La inconformidad que sucitó la pieza Extracto para un fracasado proyecto (2011) no se cocinó, en términos generales, en el terreno de lo legal (si bien los argumentos leguleyos fueron esgrimidos tanto por el museo como por la casa-hogar, acaso como la única exterioridad validadora de sendas posturas), sino de la ética y la sensibilidad. Y en pos de la ética fue que se activó el alud cancelatorio que derivó en la retirada de dos obras de la exposición.
Visto así, podría parecer que estamos frente a la prolongación de una discusión de antaño acerca de los límites éticos del arte; sin embargo, desde una pespectiva situada, el caso es relevante porque se inscribe en el falso dilema entre libertad de expresión y cancelación.

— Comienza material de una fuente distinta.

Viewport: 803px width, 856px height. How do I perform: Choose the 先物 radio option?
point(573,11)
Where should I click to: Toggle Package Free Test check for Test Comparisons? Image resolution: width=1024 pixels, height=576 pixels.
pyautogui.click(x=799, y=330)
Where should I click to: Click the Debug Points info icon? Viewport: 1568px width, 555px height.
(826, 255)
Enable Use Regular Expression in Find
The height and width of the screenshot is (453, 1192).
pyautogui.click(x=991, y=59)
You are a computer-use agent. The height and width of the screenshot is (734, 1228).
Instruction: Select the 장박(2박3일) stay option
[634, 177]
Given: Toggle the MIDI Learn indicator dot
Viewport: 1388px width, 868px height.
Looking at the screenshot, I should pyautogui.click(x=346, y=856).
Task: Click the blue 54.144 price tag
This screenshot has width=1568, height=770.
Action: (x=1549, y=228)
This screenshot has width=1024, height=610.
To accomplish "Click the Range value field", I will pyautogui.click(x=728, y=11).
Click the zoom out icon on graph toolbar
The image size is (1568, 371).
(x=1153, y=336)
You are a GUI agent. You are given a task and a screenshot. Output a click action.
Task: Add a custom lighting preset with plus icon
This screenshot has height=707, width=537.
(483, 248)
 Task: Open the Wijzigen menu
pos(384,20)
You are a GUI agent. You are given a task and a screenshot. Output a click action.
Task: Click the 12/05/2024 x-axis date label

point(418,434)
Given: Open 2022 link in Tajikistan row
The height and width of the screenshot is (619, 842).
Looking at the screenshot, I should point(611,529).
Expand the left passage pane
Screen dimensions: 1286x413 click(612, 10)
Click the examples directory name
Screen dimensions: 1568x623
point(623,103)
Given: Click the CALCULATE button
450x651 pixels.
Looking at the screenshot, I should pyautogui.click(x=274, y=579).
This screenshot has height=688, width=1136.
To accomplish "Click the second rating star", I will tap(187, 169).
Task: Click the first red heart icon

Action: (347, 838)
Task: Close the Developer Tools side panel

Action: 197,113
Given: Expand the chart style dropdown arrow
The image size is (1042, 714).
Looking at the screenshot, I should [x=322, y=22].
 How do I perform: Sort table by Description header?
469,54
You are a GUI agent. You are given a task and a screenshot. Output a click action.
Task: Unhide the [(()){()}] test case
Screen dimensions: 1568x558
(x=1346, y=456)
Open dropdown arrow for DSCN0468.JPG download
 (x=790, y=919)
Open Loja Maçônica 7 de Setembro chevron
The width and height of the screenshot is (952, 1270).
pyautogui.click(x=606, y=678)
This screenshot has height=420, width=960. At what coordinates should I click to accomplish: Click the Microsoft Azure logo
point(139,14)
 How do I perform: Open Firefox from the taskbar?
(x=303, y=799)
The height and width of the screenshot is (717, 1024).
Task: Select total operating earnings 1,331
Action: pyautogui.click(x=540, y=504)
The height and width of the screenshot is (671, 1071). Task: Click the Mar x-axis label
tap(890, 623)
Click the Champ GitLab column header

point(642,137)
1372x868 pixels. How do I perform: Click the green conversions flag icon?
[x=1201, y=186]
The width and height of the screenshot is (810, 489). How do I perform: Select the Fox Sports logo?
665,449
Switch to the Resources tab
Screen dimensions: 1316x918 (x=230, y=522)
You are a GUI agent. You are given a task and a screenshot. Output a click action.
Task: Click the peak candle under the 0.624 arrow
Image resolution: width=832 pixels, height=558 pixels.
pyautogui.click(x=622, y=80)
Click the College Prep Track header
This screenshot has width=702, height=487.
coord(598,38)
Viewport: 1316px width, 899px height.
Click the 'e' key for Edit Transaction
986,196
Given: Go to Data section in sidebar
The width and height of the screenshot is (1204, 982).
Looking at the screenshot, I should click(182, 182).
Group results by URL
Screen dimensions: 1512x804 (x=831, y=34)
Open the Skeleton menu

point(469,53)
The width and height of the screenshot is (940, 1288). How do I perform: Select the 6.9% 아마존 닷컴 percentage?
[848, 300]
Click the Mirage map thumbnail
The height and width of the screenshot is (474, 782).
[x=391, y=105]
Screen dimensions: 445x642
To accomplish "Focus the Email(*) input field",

Mientras la primera es un asunto jurídico-positivo, la segunda es un entramado complejo de sensibilidades exacerbadas, inmediatez digital y acción colectiva punitiva. Y aunque es cierto que la cancelación es moralizante, iracunda e irreflexiva, el sistema arte no puede atrincherarse frente a ella desde la soberbia, ni con una, igualmente moralizante, lógica mesiánica, enarbolando un “buen actuar” o “buen pensar” que autorice a la práctica artística para proceder al margen, o por encima, del (des)acuerdo social general.
Hay quien opina que la obra de Ana Gallardo triunfó al activar la disputa e incidir políticamente, llamando la atención sobre poblaciones invisibilizadas y vulnerables, como las trabajadoras sexuales y las personas ancianas. Sin embargo, más allá de su resultismo, esa lectura no está tomando en consideración las condiciones materiales y psíquicas en las que la disputa está teniendo lugar. En la esfera pública digital, toda conversación, tan genuina como fugaz, corre el riesgo de precipitarse hacia una deriva vociferante y violenta, que pase de la agresión simbólica a la real.
Así, en la medida en la que la cancelación implica el goce de la derrota del otro, es también canceladora del deseo político, o sea, del deseo de civilidad para-estar-juntos, así como de generar zonas y momentos para la honorabilidad y la empatía. Si la obra y sus polémicas pueden activar una concienciación sobre trabajo y cuidados, mujer, cuerpo y desechabilidad, la aporía es que ese proceso tenga lugar, y se agote, de manera precipitada y violenta; no como reflexión conjunta acompañada, sino como una reacción abrupta frente al hecho estético.
El asunto no es sólo legal, ético y político, sino que también cobra relevancia en su dimensión estética, en tanto que se gesta en el terreno de las artes. En otro momento podré detenerme en un comentario de las obras en sí; por ahora, me interesa centrarme en las formas de su mediación en las interfaces digitales porque es ahí donde se gestó la confrontación.
Las redes sociales son un ámbito privatizado que lucra transformando la información en mercancía. Al arrojar ahí las imágenes es muy probable que, tarde que temprano, y a pesar de su intrínseca resistencia y opacidad óntica, terminen por sumarse a la lógica y los tiempos del mercado. Muchas personas que apoyaron la cancelación tuvieron su único contacto con las obras en una pantalla y a través de las redes sociales (incluyendo las publicaciones hechas desde el mismo museo), por lo que es evidente que la digitalización de los museos no puede constreñirse a subir contenidos a unas plataformas, aceptando sus valores dados.
En términos de real politik tal vez debamos dar por hecho que asistimos a la silenciosa y paulatina corporativización del sector cultural, pero casos como este demuestran la necesidad de un aparato crítico para resistir: traducir, mediar, imaginar y razonar con (y desde) el arte de manera fecunda, densificando la conversación más allá de los simplismos de la prensa, el clickbait y el influencerismo. En otras palabras, aunque estemos embelesadas con los “likes”, nos merecemos una crítica de arte creativa y sanamente autónoma, que ralentice tempos, sacuda ideas y active diálogos al margen de la autocomplacencia y las micropolíticas del mundillo del arte.